O diretor do Real Instituto Elcano, um dos mais influentes think tanks em Espanha, esteve ontem em Lisboa num debate sobre a Catalunha organizado pelo Instituto para a Promoção da América Latina e Caraíbas (IPDAL). Ao DN disse que o ex-presidente da Generalitat arrisca tornar-se "irrelevante" se ficar em Bruxelas.
Qual é, neste momento, o maior problema do governo espanhol: o independentismo ou Carles Puigdemont?
Evidentemente há um problema com Puigdemont. Ele surpreendeu todos optando por fugir e é curioso que o eleitorado tenha premiado o prófugo e não quem ficou e foi detido. Puigdemont, enquanto permanecer fora de Espanha, traz um elemento de incerteza muito grande e o governo não controla essa situação. Imagino que o governo preferia que ele se apresentasse na sessão de investidura.
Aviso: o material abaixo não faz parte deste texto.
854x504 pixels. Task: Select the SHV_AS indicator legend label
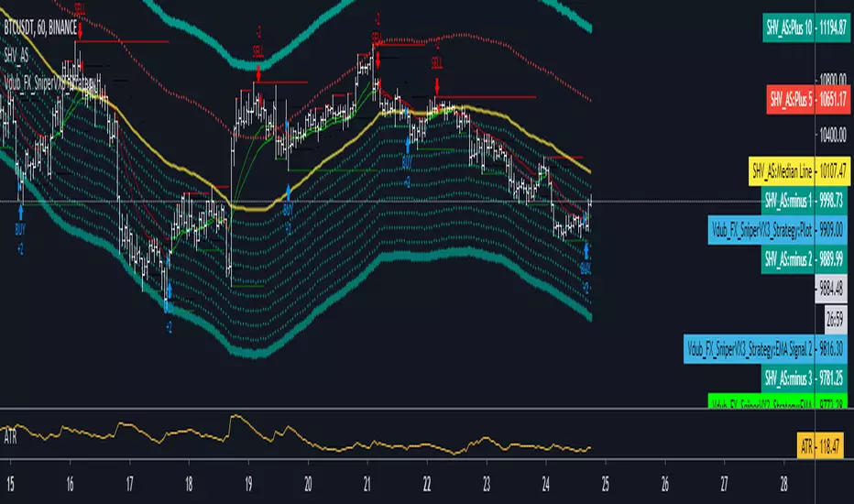coord(17,57)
A situação é anedótica e a popularidade de Puigdemont vem dos atuais acontecimentos, não do que representa em si mesmo. De facto, não sabemos o que representa. O partido já não existe, a sua relação com a Esquerda Republicana é má... Estamos diante de uma pessoa que acreditou no seu próprio papel e está a tornar-se num problema até para os atores políticos catalães, até para o independentismo. E provavelmente é possível que se permanecer fora de Espanha passe a ser uma figura puramente anedótica.
Os independentistas deixaram cair em 2016 Artur Mas para seguir o processo. Podem fazer o mesmo a Puigdemont?
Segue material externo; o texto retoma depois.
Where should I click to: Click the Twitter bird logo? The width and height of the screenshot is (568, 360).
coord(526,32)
Se o independentismo perceber que Puigdemont é responsável por não se levantar o artigo 155.º pode voltar-lhe as costas. Pode decidir: és um herói, portaste-te de forma fenomenal, estarás sempre no nosso pensamento, mas és parte do problema e procuraste uma saída para a qual não nos consultaste. Ele não ouviu parte do partido. Não afasto um cenário relativamente próximo no qual lhe virem as costas, porque a vida continua e as organizações políticas têm a sua própria lógica. Acho que podemos ver movimentos internos a dizer-lhe: não queres voltar a Espanha, aceitamos isso, mas fica de fora e não nos chateies.
Um cenário completamente diferente se voltar a Espanha...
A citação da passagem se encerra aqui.